(SOURCE DATA)

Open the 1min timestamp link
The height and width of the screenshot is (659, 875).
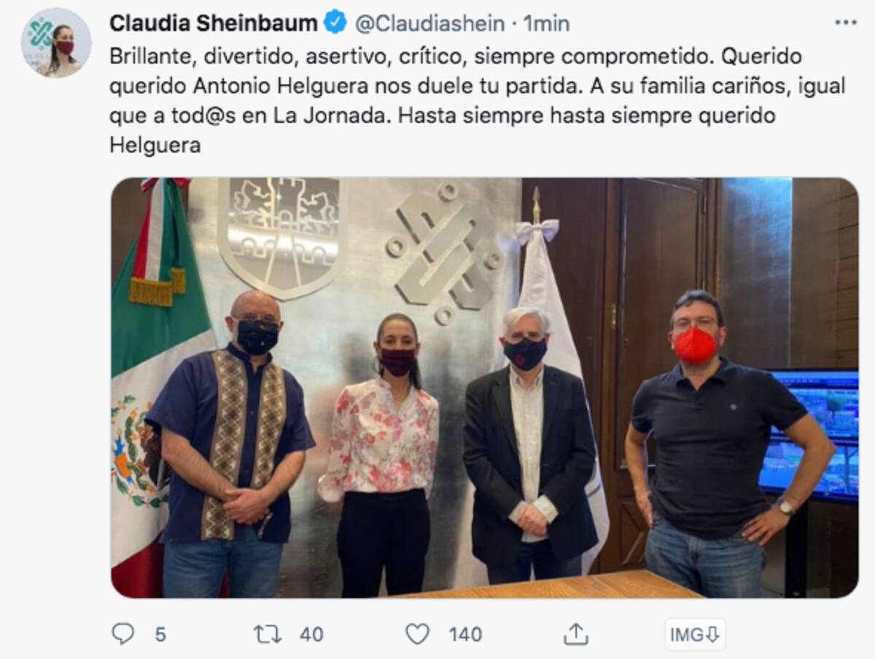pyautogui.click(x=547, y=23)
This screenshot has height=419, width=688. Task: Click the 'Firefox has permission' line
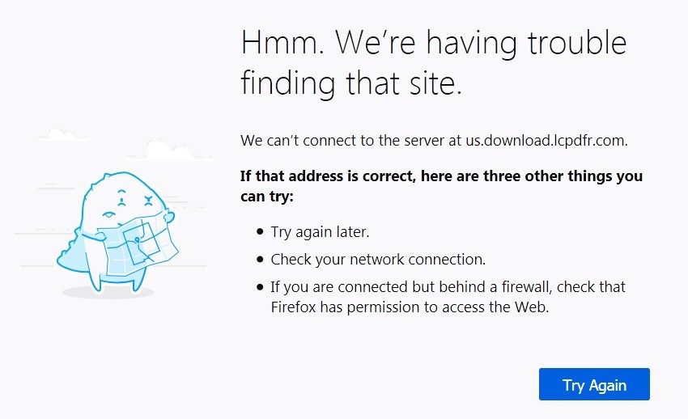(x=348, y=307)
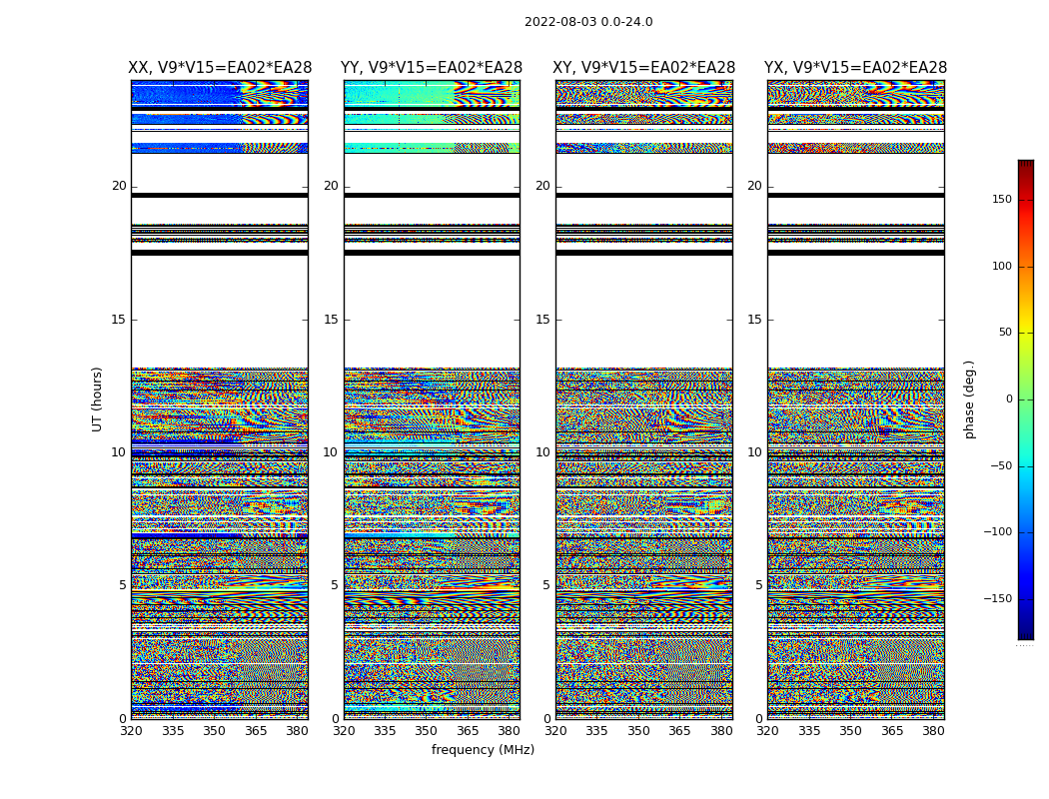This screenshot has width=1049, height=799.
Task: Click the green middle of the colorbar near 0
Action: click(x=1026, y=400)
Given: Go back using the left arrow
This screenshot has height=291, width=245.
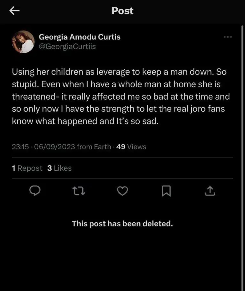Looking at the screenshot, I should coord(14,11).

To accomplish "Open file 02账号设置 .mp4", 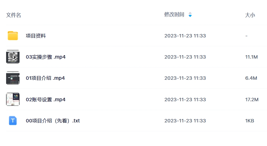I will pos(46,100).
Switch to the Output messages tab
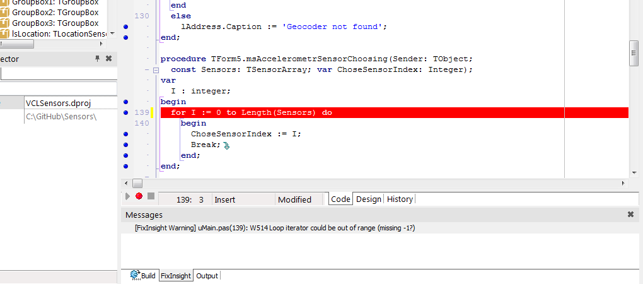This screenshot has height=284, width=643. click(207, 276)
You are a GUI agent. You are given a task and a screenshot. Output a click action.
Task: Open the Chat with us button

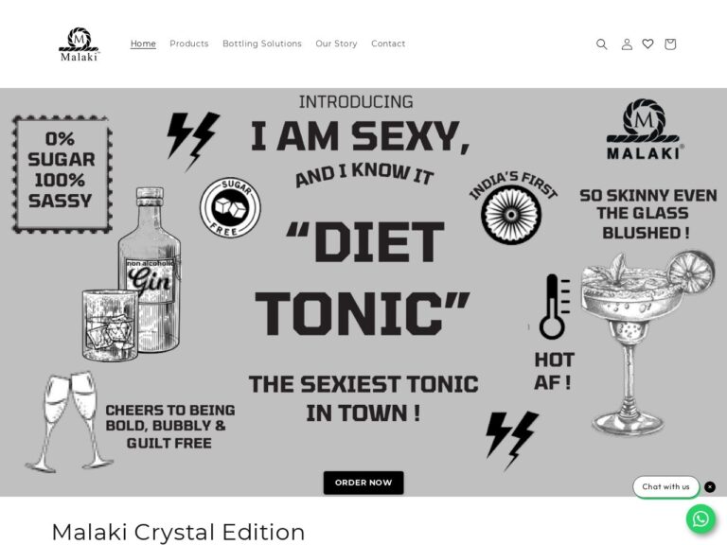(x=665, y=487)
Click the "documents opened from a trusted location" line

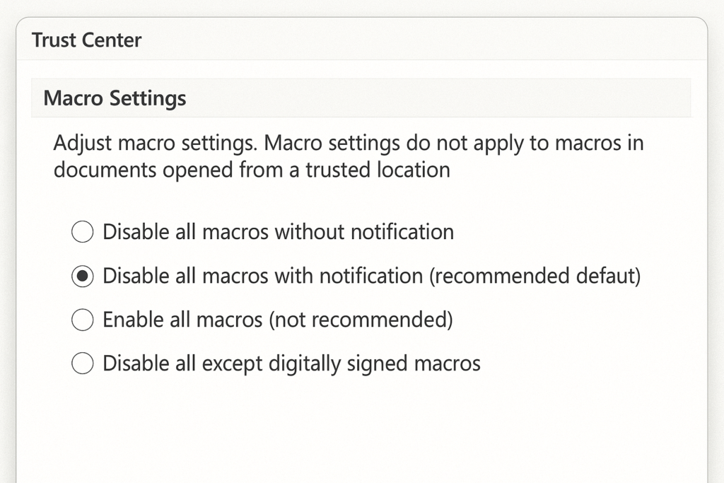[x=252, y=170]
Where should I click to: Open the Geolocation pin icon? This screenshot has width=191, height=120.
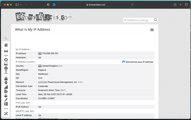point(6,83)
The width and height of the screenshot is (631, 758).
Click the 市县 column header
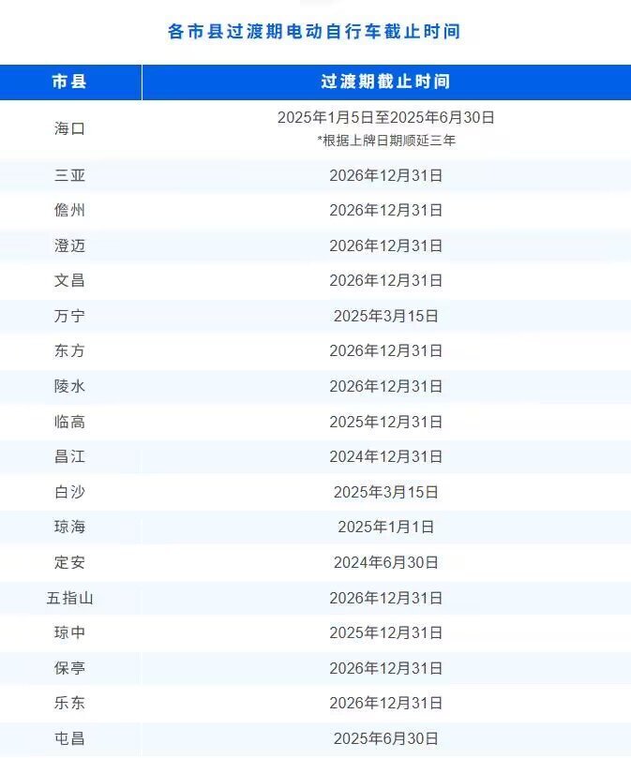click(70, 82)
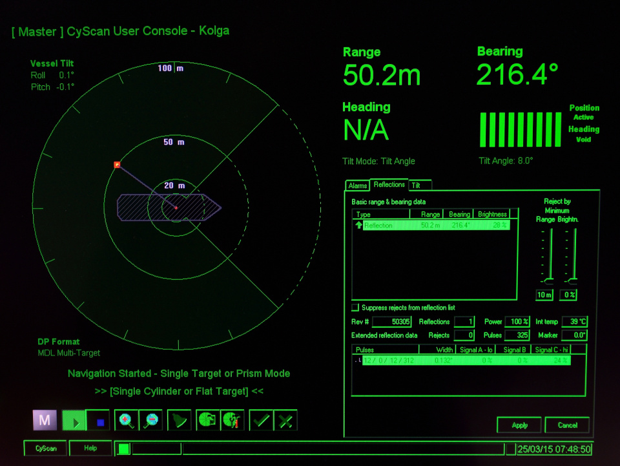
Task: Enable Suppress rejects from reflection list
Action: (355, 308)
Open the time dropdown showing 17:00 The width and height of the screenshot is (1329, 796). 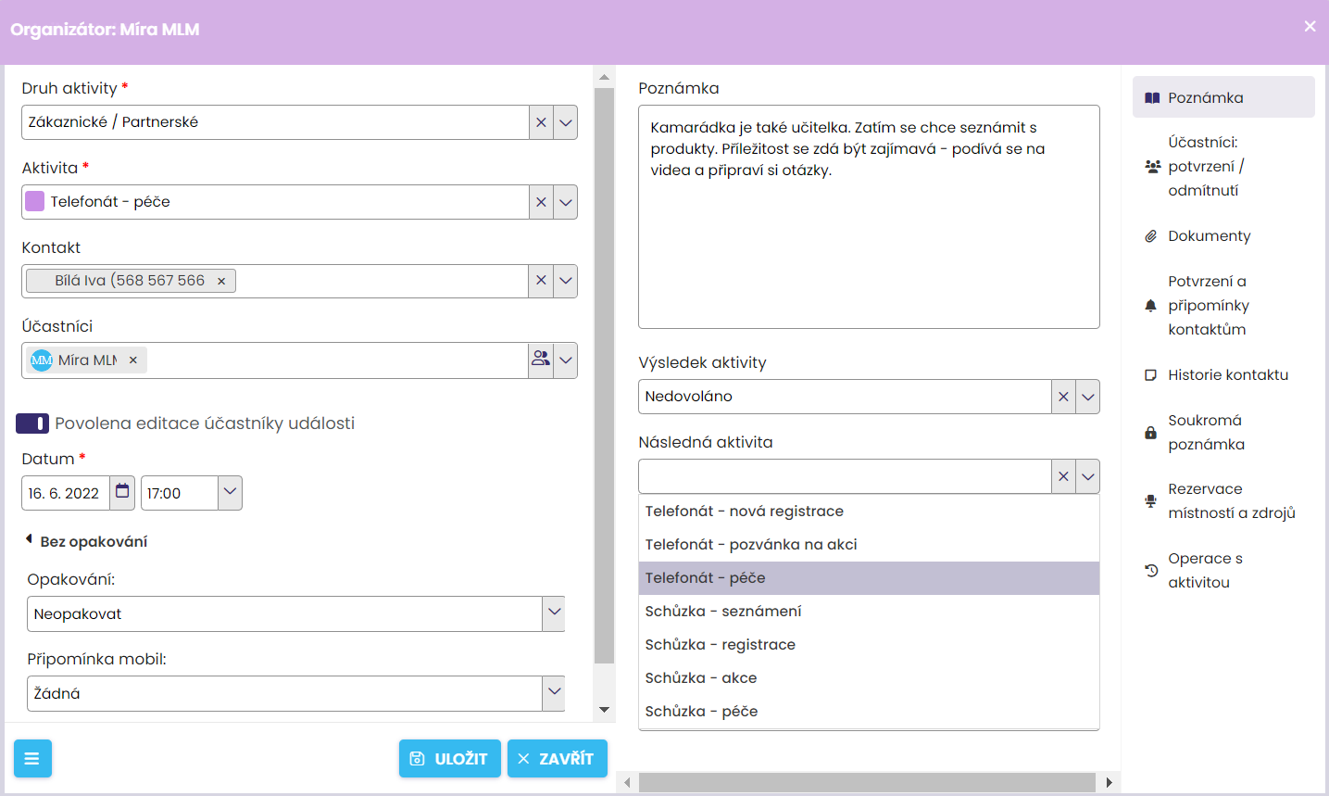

(End SOURCE DATA)

WORK TO BE COMPLETED:
Print out the entries above word for word from the first line to the line containing "Given: Go back using the left arrow", both included, omitting the pictures.

COMPLETED TASK:
Open the 1min timestamp link
The height and width of the screenshot is (659, 875).
pyautogui.click(x=547, y=23)
This screenshot has height=419, width=688. Task: Click the 'Firefox has permission' line
(x=348, y=307)
This screenshot has width=1049, height=799.
Task: Click the green middle of the colorbar near 0
Action: click(x=1026, y=400)
Given: Go back using the left arrow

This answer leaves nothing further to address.